You would be suicidial if you based any product you want to sell to business on UWP. Not only doesn't it Win 7 or 8 but I don't see in what way UWP is better than WPF.

2 comments

I have found one working enterprise use case.

UWP is great if you are exclusively deploying to brand new Windows 10 Embedded devices. (I think this is now called "Windows IoT Core" or something similar). That's what I've been using it for, and that's worked well. It carries a nice side benefit that our sales team all has Windows 10 Pro laptops, and UWP 'just works' there too for sales demos, presentations, and such.

But I agree, selling UWP apps to businesses for traditional desktop use is ridiculously difficult.

> I don't see in what way UWP is better than WPF.

For a long time, UWP was the only way to get a working WebView (one based off of Edge instead of IE). But I think they fixed that and backported Edge to WPF a few months ago. (EDIT: they did kind of fix that - https://blogs.windows.com/msedgedev/2018/05/09/modern-webvie... )

"UWP is great if you are exclusively deploying to brand new Windows 10 Embedded devices. (I think this is now called "Windows IoT Core" or something similar). That's what I've been using it for, and that's worked well. It carries a nice side benefit that our sales team all has Windows 10 Pro laptops, and UWP 'just works' there too for sales demos, presentations, and such."

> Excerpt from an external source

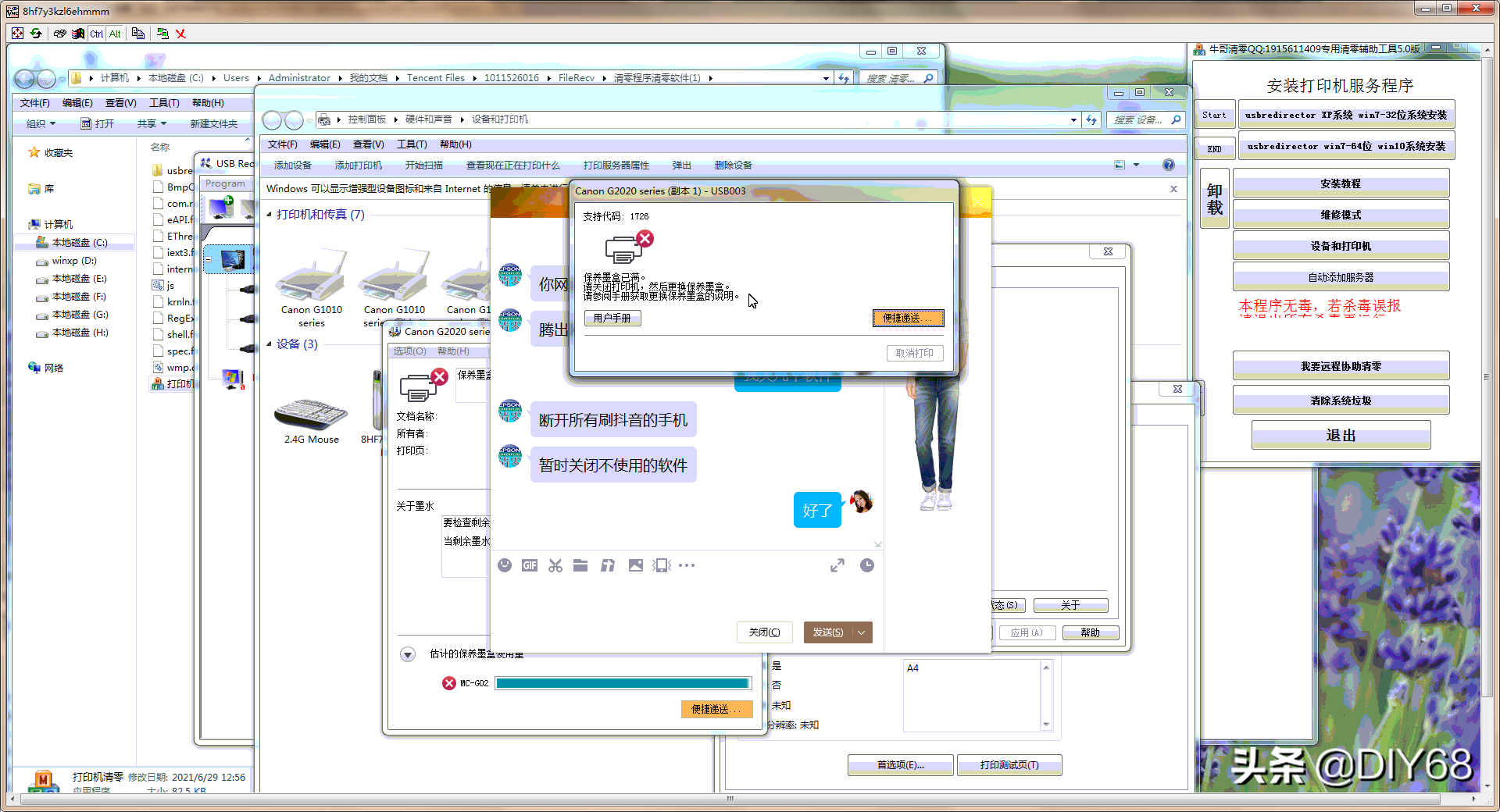Click the red X disconnect icon in viewer toolbar
This screenshot has width=1500, height=812.
tap(180, 34)
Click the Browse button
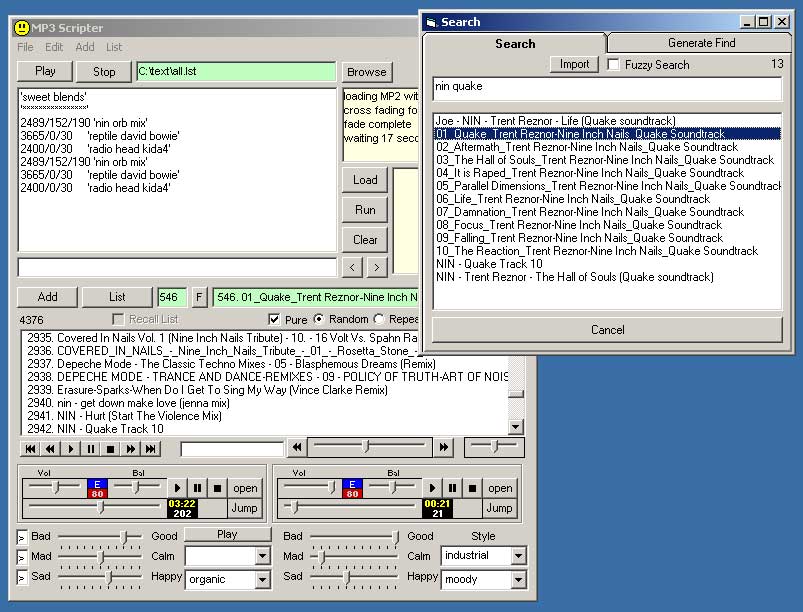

This would be a great thing for us. But we already have a huge investment into WPF. How do we get this to UWP?

Apparently via XAML Islands as shown at BUILD and this week's Ignite.

Now in face of this announcement, not sure.

You need Windows 10 machines to develop for/deploy IoT Core last I checked, so that killed it for us (corp world still holding onto Windows 7).
One way that it is better are the visual layer and accelerated composition engine.

Naturally this matters little to those enterprises doing plain CRUD applications with default L&F.

One big improvement in UWP is that Visual C++ finally merits the name Visual, although it still fails short of C++ Builder's RAD tooling.

And overall the sandbox model, however from the last Build it appears that Redstone will get an improved sandbox for Win32 apps as well, alongside MSIX support.